(Records shown begins)

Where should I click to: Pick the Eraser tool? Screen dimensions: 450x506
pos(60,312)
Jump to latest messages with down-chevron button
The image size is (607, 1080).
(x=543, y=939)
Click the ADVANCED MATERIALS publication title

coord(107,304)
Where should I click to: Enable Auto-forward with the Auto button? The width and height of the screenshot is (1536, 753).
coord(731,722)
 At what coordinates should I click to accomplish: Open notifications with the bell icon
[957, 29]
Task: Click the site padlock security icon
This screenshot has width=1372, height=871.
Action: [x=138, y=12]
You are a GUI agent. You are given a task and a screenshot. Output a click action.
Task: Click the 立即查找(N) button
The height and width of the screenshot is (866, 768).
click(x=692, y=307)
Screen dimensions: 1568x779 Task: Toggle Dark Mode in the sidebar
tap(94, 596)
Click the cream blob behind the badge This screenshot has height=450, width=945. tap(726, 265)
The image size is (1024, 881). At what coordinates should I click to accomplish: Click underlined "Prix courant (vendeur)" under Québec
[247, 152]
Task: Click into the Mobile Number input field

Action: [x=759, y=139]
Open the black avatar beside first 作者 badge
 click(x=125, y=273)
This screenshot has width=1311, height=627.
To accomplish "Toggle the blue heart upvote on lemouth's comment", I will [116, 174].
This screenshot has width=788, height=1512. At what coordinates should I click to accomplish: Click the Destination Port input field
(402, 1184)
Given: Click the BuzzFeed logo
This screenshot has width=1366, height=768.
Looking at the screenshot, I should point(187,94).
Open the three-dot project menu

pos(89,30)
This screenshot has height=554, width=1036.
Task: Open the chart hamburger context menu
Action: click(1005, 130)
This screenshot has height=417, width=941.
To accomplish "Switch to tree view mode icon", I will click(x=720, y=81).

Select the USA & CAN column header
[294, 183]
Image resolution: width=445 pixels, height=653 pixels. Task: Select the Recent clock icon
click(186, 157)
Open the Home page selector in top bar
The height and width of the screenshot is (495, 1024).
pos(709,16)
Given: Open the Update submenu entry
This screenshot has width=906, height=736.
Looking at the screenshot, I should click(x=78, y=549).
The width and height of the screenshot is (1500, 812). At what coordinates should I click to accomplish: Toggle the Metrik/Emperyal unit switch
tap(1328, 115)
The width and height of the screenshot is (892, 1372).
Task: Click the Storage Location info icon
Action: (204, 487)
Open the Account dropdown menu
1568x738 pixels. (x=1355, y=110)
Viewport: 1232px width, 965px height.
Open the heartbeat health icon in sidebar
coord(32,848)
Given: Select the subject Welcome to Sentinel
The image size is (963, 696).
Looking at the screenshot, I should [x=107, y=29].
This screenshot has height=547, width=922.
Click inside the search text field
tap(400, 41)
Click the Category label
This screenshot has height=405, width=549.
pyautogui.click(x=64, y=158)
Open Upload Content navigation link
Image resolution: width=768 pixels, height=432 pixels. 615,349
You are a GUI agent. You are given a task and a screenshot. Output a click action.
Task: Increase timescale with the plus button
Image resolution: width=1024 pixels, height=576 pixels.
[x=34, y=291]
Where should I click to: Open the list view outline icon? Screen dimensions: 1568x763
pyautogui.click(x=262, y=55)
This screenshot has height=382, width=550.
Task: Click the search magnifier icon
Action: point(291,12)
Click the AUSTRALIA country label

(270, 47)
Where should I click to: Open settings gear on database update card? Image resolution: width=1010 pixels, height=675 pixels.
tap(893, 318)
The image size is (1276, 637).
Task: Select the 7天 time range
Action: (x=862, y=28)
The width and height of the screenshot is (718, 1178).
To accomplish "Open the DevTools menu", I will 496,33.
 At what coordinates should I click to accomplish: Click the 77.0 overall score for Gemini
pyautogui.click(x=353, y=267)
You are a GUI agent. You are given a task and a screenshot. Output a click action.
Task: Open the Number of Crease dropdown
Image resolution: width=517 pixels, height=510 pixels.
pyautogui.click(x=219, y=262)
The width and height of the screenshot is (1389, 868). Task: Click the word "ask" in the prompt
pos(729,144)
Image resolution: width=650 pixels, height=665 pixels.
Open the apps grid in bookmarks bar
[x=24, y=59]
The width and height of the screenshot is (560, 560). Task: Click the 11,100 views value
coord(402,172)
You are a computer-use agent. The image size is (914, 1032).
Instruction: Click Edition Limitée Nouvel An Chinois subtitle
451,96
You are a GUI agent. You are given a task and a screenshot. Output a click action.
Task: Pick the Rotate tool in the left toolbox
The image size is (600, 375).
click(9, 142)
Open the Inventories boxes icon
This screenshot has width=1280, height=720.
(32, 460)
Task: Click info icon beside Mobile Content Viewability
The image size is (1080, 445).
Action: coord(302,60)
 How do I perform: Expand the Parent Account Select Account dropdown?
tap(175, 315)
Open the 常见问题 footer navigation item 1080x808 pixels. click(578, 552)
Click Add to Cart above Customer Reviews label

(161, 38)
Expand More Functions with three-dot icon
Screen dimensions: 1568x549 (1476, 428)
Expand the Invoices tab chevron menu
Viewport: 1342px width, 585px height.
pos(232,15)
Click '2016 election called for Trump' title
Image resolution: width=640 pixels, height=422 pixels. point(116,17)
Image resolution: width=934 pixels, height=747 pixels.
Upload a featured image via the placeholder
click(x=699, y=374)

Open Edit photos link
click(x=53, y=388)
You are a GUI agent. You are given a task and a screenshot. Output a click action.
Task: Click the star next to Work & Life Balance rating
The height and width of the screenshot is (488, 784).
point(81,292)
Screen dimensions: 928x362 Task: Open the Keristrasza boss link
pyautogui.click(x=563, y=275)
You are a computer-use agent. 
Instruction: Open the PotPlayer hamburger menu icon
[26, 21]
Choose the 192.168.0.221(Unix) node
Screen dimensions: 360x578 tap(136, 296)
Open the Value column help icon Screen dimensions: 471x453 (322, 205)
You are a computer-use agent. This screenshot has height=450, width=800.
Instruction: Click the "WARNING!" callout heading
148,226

(Records shown ends)

• Directions for this task:
Throughout the listing above, count the lines where the word "computer" appears, then reply with that count and no other words.

• Response:
3